Relative improvements in road mobility as compared to improvements in road accessibility and urban growth: A panel data analysis
Choy Peng Ng,
Teik Hua Law,
Fauzan Mohd Jakarni and
Transportation Research Part A: Policy and Practice, 2018, vol. 117, issue C, 292-301
Previous studies revealed that the development of road infrastructure contributed positively to urban growth. However, the demand for and supply of different road types may change according to the level of urbanization, and this might have a significant impact on urban growth. The objectives of this study were twofold. First, to determine the investment level needed for different road types to facilitate urban growth at different levels of urbanization. Second, to understand how the development of different road types promotes export-led urban growth. We apply a fixed-effects panel linear regression analysis on a panel of 60 countries over the period of 1980–2010. The evidence presented in this study suggests that improvements in road mobility promoted export-led urban growth in countries with a low level of urbanization. This implies that policies to facilitate export should be executed in conjunction with high-mobility road network expansion to increase urbanization, especially in countries with a low level of urbanization that commonly suffer from low growth rates and that have a low level of high mobility road networks. Such expansion in road mobility is required to fulfil demands for long-distance travel to transport people from rural to urban areas.

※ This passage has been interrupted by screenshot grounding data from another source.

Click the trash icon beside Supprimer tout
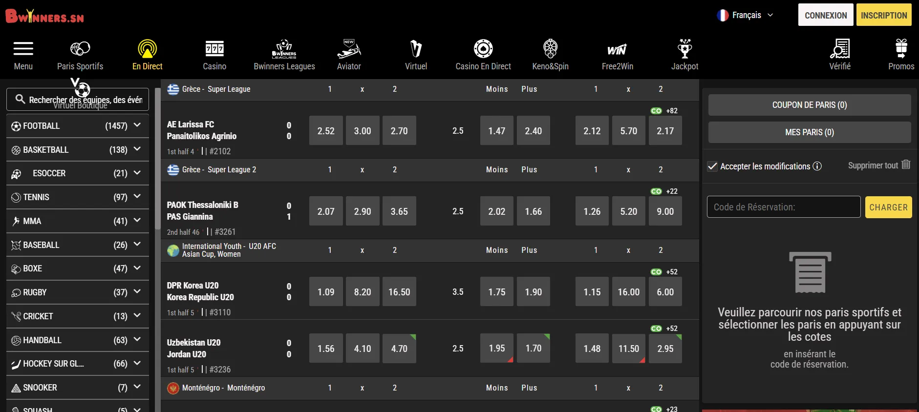This screenshot has width=919, height=412. (x=906, y=165)
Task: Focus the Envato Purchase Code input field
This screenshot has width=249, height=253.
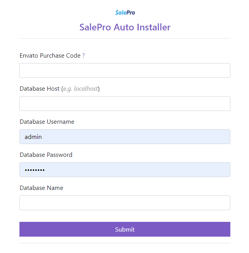Action: point(125,70)
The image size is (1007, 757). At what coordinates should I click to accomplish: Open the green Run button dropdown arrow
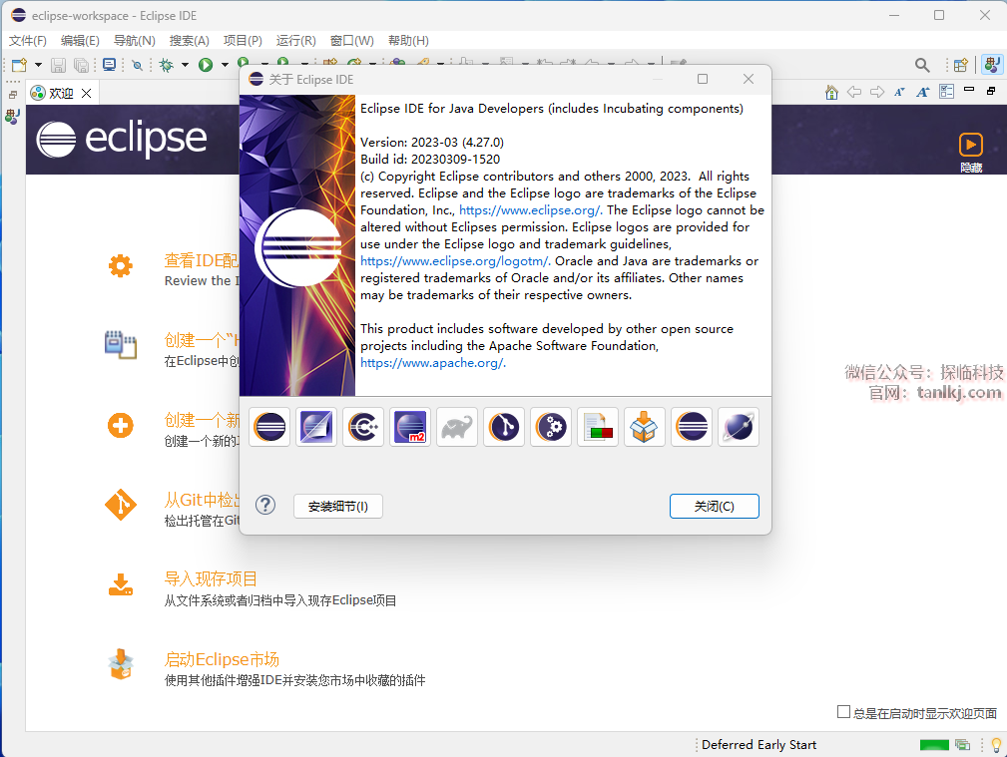coord(225,65)
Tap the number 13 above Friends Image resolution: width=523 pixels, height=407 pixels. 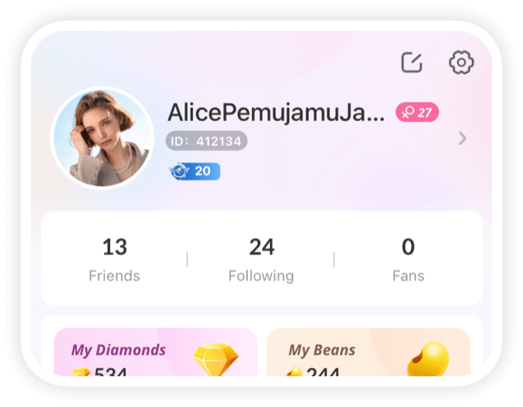(x=115, y=247)
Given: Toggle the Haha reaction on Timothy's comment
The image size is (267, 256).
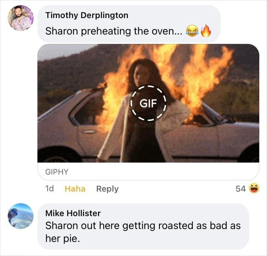Looking at the screenshot, I should point(75,189).
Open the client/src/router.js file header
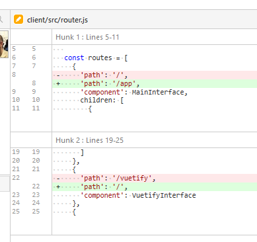257x242 pixels. click(x=57, y=20)
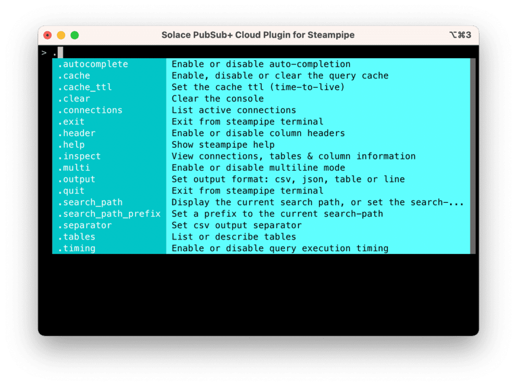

In contrast, in countries with a high level of urbanization, more investment is needed to develop roads with high accessibility. Such roads are needed to fulfil daily travel demands as a consequence of urban sprawl and decentralization of employment and populations. Moreover, the evidence shows that per capita education expenditure and physical capital stock per worker contributed to urban growth.
Keywords: High mobility roads; High accessibility roads; Export-led urban growth; Fixed-effects panel linear regression (search for similar items in EconPapers)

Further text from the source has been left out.